Ultrasound-Guided Erector Spinae Block Versus Ultrasound-Guided Thoracic Paravertebral Block for Pain Relief in Patients With Acute Thoracic Herpes Zoster: A Randomized Controlled Trial.

机构信息

Anesthesiology, Surgical ICU and Pain Medicine, Tanta University.

Dermatology and Venereology Department, Tanta University, Tanta, Egypt.

出版信息

Pain Physician. 2022 Oct;25(7):E977-E985.

Abstract

BACKGROUND

Severe acute pain is a significant risk factor for postherpetic neuralgia (PHN). The importance of early management in alleviating zoster pain cannot be overstated.

OBJECTIVES

This study aimed to determine the efficiency and safety of one bolus injection thoracic paravertebral block (PVB) and erector spinae plane block (ESB) in individuals with acute thoracic herpes zoster (HZ) in preventing PHN.

STUDY DESIGN

A prospective randomized controlled trial.

SETTING

Tanta University Hospitals, Tanta, Egypt.

METHODS

Ninety participants over the age of 50 years with chest wall herpetic eruption, lasting shorter than a week along with moderate to severe pain, who got adequate antiviral medication. Patients were chosen at random and classified into 3 equal groups. Group C (control group) did not receive any intervention. Group ESB received US-guided ESB with 25 mg bupivacaine 0.5%, plus 8 mg dexamethasone (10 mL volume). Group PVB received US-guided PVB with 25 mg bupivacaine 0.5%, plus 8 mg dexamethasone (10 mL volume).

RESULTS

Numerical rating scale (NRS) showed insignificant differences at baseline.

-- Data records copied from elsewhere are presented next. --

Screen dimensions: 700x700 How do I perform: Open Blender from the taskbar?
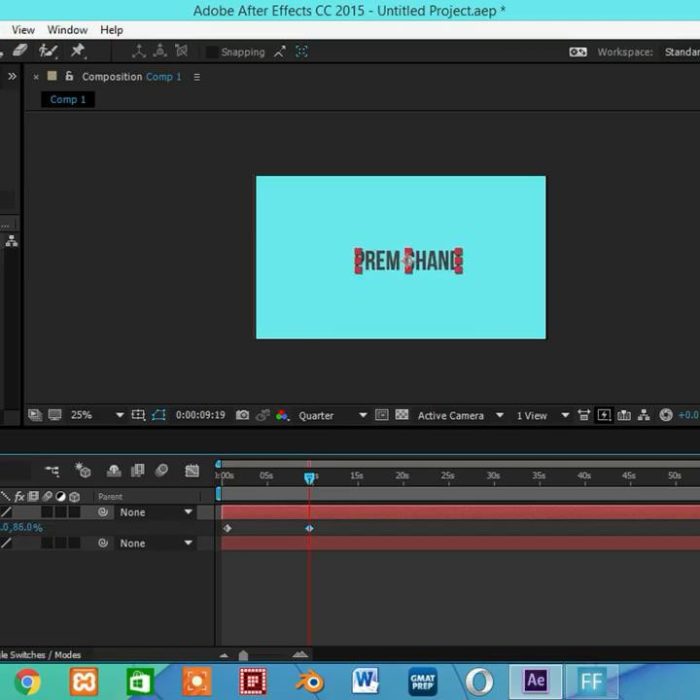click(x=308, y=681)

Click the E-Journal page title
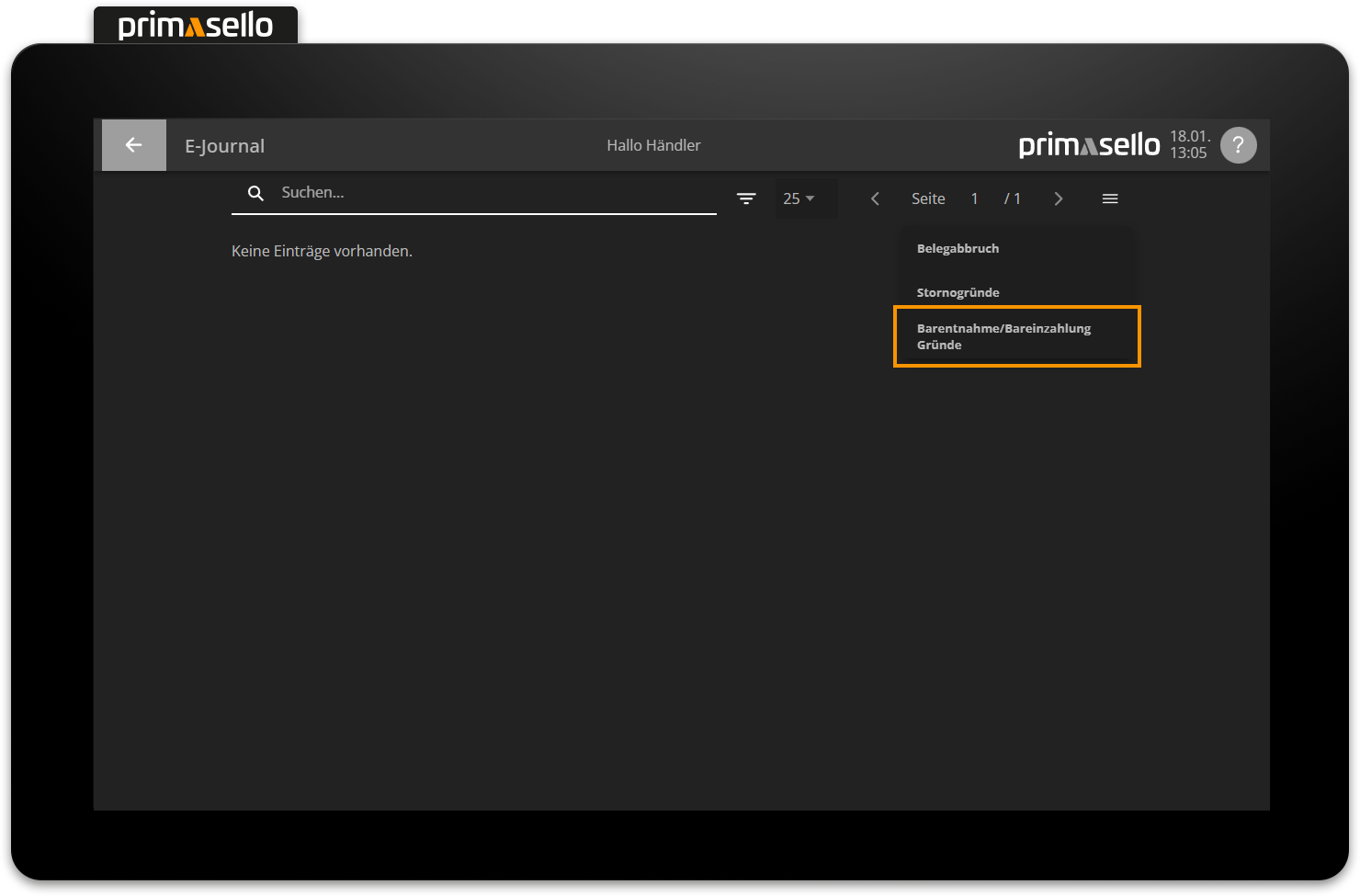click(225, 146)
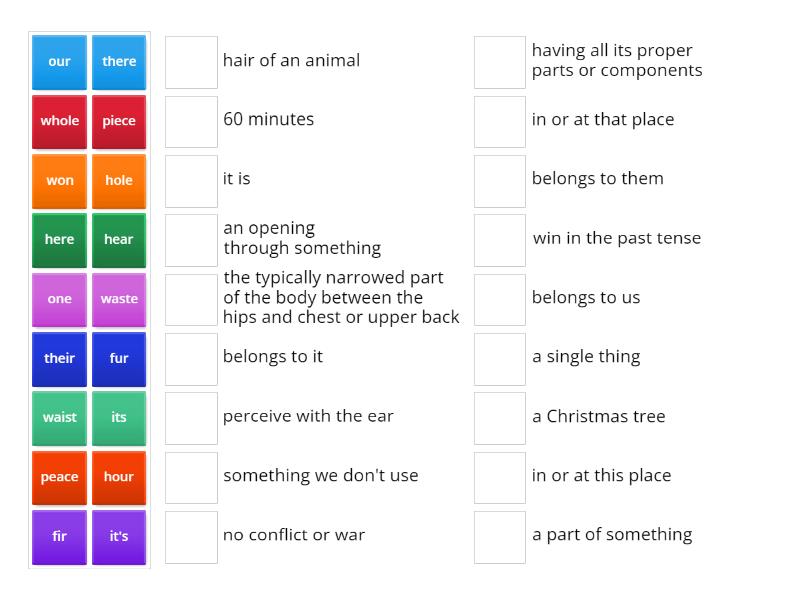Select the word tile 'our'

point(59,61)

NRS for pain at 1, 3, 4, 12, and 24 weeks was significantly reduced in group ESB compared to group C and in group PVB than group C and insignificantly different between group ESB and group PVB. Doses of pregabalin and acetaminophen were comparable at 1 week among the studied groups. Doses of pregabalin and acetaminophen at 3, 4, 12, and 24 weeks were significantly lesser in group ESB compared to group C and in group PVB than group C and insignificantly different between group ESB and group PVB. After 3 months, the incidence of persistent herpetic pain was not significantly different between the study groups. After 6 months, the incidence of persistent herpetic pain was statistically significantly lower in groups ESB and PVB than in group C (P = 0.037 and 0.015, respectively) without significant difference between group ESB and group PVB.

LIMITATIONS

Small sample size, single center study.

CONCLUSIONS

Both ESB and PVB were effective in controlling acute pain and persistent herpetic pain after 6 months (which was evident by lower NRS for pain and doses of pregabalin and acetaminophen), but ESB is safer (no reported pneumothorax and hypotension).

摘要

背景

严重急性疼痛是带状疱疹后神经痛(PHN)的一个重要危险因素。早期管理在缓解带状疱疹疼痛方面的重要性怎么强调都不为过。

目的

本研究旨在确定单次胸椎旁阻滞(PVB)和竖脊肌平面阻滞(ESB)注射在预防急性胸带状疱疹(HZ)后 PHN 中的疗效和安全性。

研究设计

前瞻性随机对照试验。

地点

埃及坦塔大学医院。

方法

90 名年龄在 50 岁以上的患者,胸壁疱疹发作,持续时间不到一周,伴有中度至重度疼痛,并接受了充分的抗病毒治疗。患者随机分组,分为 3 组。C 组(对照组)未接受任何干预。ESB 组接受超声引导下 ESB,注射 25mg 布比卡因 0.5%加 8mg 地塞米松(10mL 容量)。PVB 组接受超声引导下 PVB,注射 25mg 布比卡因 0.5%加 8mg 地塞米松(10mL 容量)。

结果

NRS 在基线时无显著差异。与 C 组相比,ESB 组和 PVB 组在 1、3、4、12 和 24 周时的疼痛 NRS 显著降低,而 ESB 组与 PVB 组之间无显著差异。研究组在第 1 周时的普瑞巴林和对乙酰氨基酚剂量无显著差异。与 C 组相比,ESB 组和 PVB 组在 3、4、12 和 24 周时的普瑞巴林和对乙酰氨基酚剂量显著减少,而 ESB 组与 PVB 组之间无显著差异。3 个月后,各组持续性疱疹疼痛的发生率无显著差异。6 个月后,ESB 组和 PVB 组的持续性疱疹疼痛发生率明显低于 C 组(P = 0.037 和 0.015),ESB 组与 PVB 组之间无显著差异。

局限性

样本量小,单中心研究。

结论

ESB 和 PVB 均能有效控制急性疼痛和 6 个月后的持续性疱疹疼痛(疼痛 NRS 评分和普瑞巴林和对乙酰氨基酚的剂量降低表明),但 ESB 更安全(无气胸和低血压报告)。